When I watched the excellent De Palma doc De Palma, it encouraged me to finally check out a lot of his films that I never got around to. While De Palma is pretty hit or miss, I will say that I thoroughly enjoyed digging into his backlog of films, and finding some great gems in the process like Body Double and Snake Eyes. And even though I knew he had done this sci-fi film, and even the idea of a De Palma sci-fi film sounds great on paper, something never made me want to actually check it out. I don't know why. So I finally got to it, and here are my thoughts.

Mission to Mars was De Palma's follow-up to his excellent Snake Eyes, his most De Palma-like film to date, while Mission to Mars is the complete opposite, ending up as his most un-De Palma like film in his filmography. But you know, that's just my opinion and I can admit that I still haven't seen everything he's ever done. I can appreciate what they were attempting to do with Mission to Mars, but it doesn't succeed, not by a long shot. While it kept my interest enough to actually finish it, I'll admit that it was hard at times to keep going. It's a slow film, painfully slow, and if you don't prepare yourself going in, it can be a trial to sit through. And I guess in the back of my mind I expected this, but also hoped for something along the lines of either something sci-fi/thriller cultish like Sunshine or slow but beautiful such as Star Trek: The Motion Picture or Blade Runner, - that although slow, was visually stimulating. And Mission to Mars is a pretty film, but it's not visceral enough to make up for the lack of any other form of stimulation or entertainment. It reminded me a lot of Steven Soderbergh's Solaris. Ultimately I walked away from this feeling very apathetic.

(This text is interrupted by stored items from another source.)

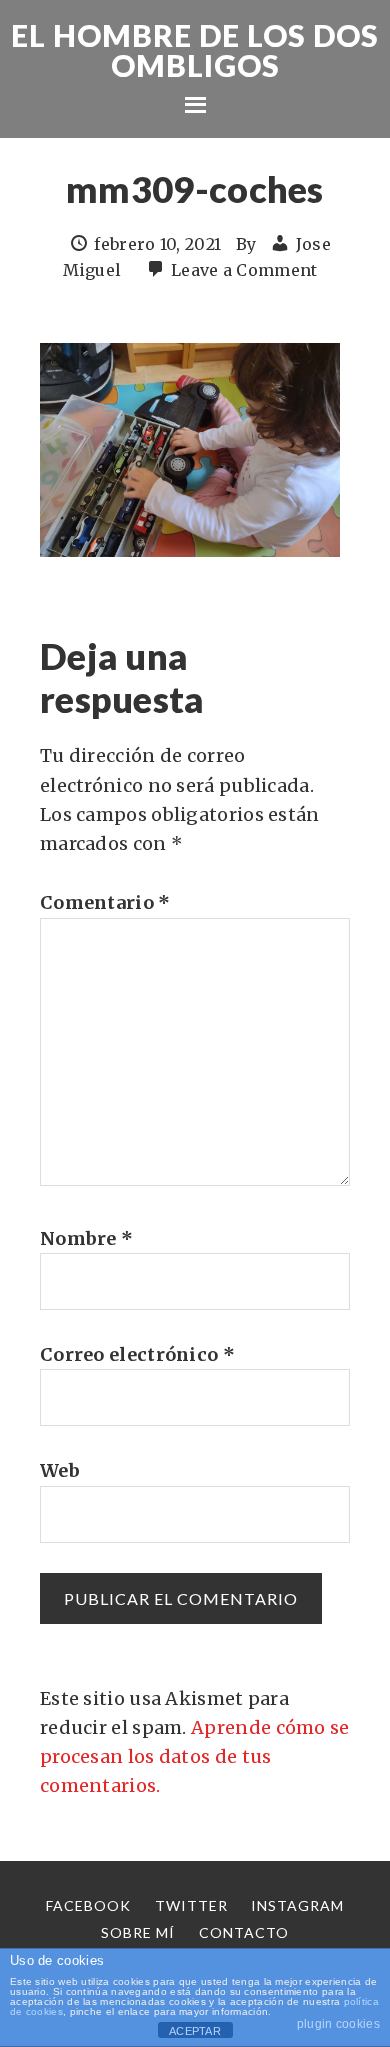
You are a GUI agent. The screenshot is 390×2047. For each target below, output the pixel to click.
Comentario (105, 902)
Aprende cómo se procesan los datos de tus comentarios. (195, 1757)
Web (60, 1470)
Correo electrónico (137, 1354)
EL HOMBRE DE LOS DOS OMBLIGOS (195, 50)
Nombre (86, 1238)
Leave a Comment (244, 270)
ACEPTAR (195, 2031)
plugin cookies (338, 2024)
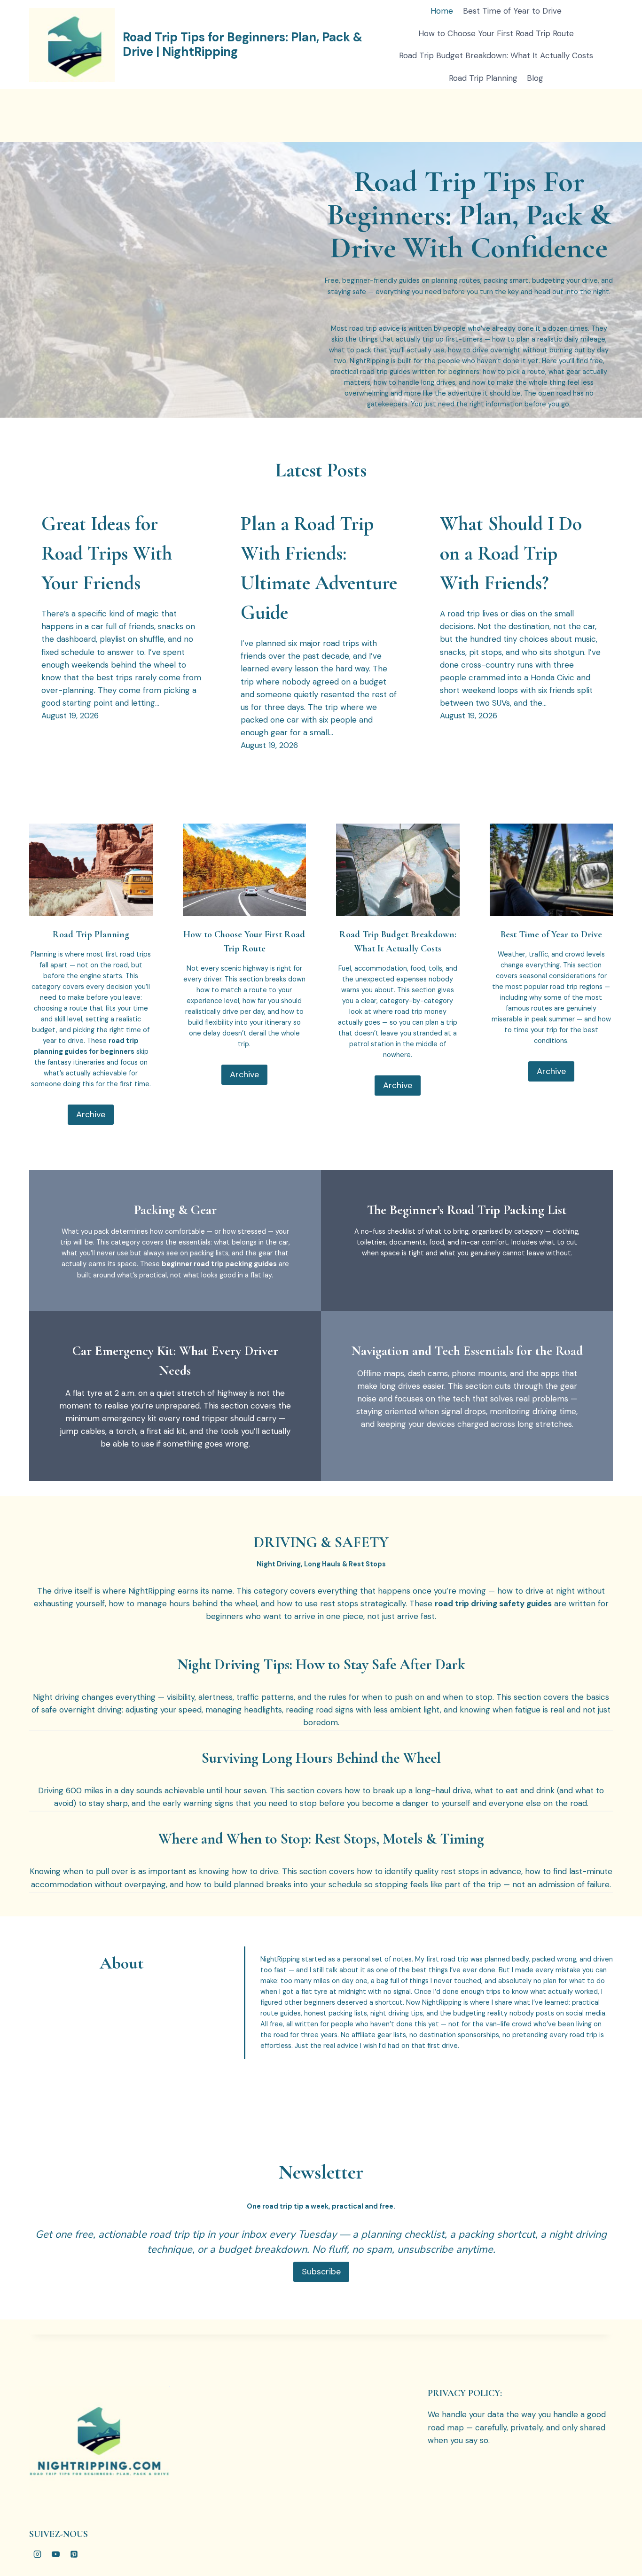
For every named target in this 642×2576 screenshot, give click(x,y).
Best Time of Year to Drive (512, 11)
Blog (535, 78)
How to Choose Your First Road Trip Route (496, 33)
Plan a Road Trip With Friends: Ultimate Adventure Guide (319, 568)
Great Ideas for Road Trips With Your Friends (106, 553)
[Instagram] (37, 2554)
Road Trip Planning (483, 78)
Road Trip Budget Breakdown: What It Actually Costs (496, 55)
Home (442, 11)
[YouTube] (55, 2554)
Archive (90, 1114)
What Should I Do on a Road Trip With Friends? (511, 553)
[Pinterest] (74, 2554)
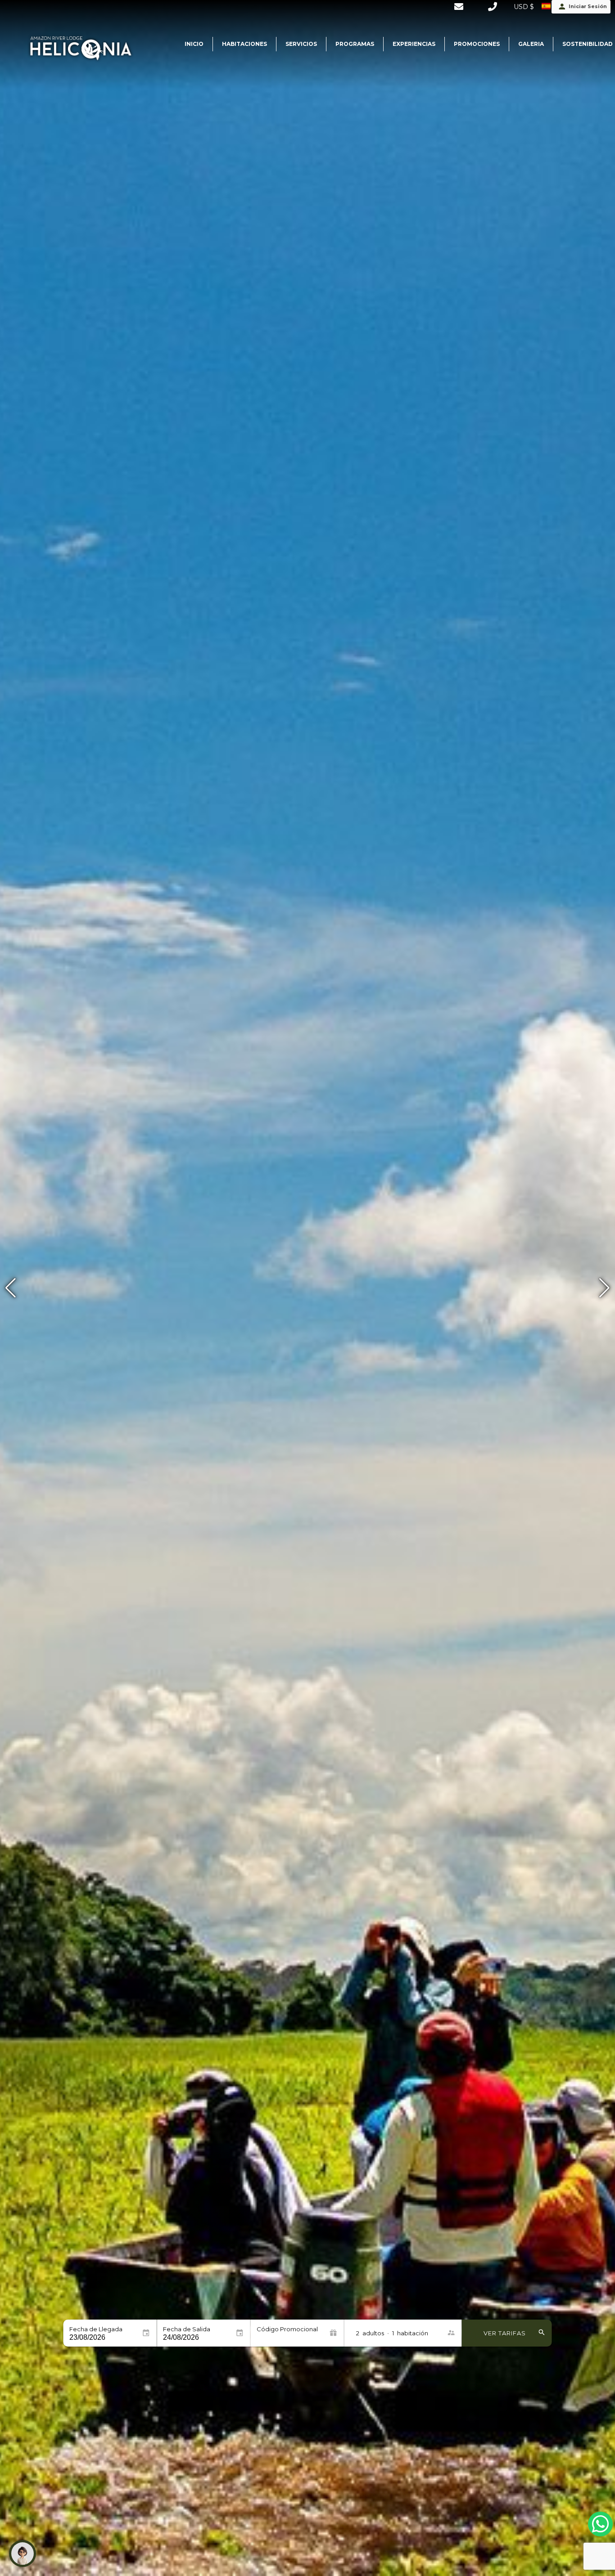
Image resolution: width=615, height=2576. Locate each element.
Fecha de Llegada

The cast is solid, the effects work is great, and De Palma keeps everything looking simple, clean and neat, but missing is any semblance of the De Palma I wanted to see in a science fiction film. There was a moment in the film halfway through that showed some real promise, and quite frankly it was the most interesting and left the biggest impression. It's a tense moment where the crew is aboard their ship in space and some trouble has occurred. While they try to find a solution and the situation becomes more and more dire, Ennio Morricone's score changes from boring, bland melodramatic symphony to a church organ with some synth beats thrown in the background, and let me tell you, this little touch added so much to a somewhat endlessly meandering plot and progression. I can't help but think how much better and more intense the film would have ended up had there been more of this score change. It definitely would have made it more lively, that's for sure. Too bad it was used for all but 10 minutes with the rest of the score being something you'd hear in a drama, and not an epic science fiction film.

All in all, while not terrible, it wasn't great or anywhere near what you'd expect from a master such as Brian De Palma. It just all comes across as very "meh", where it could have easily been something memorable.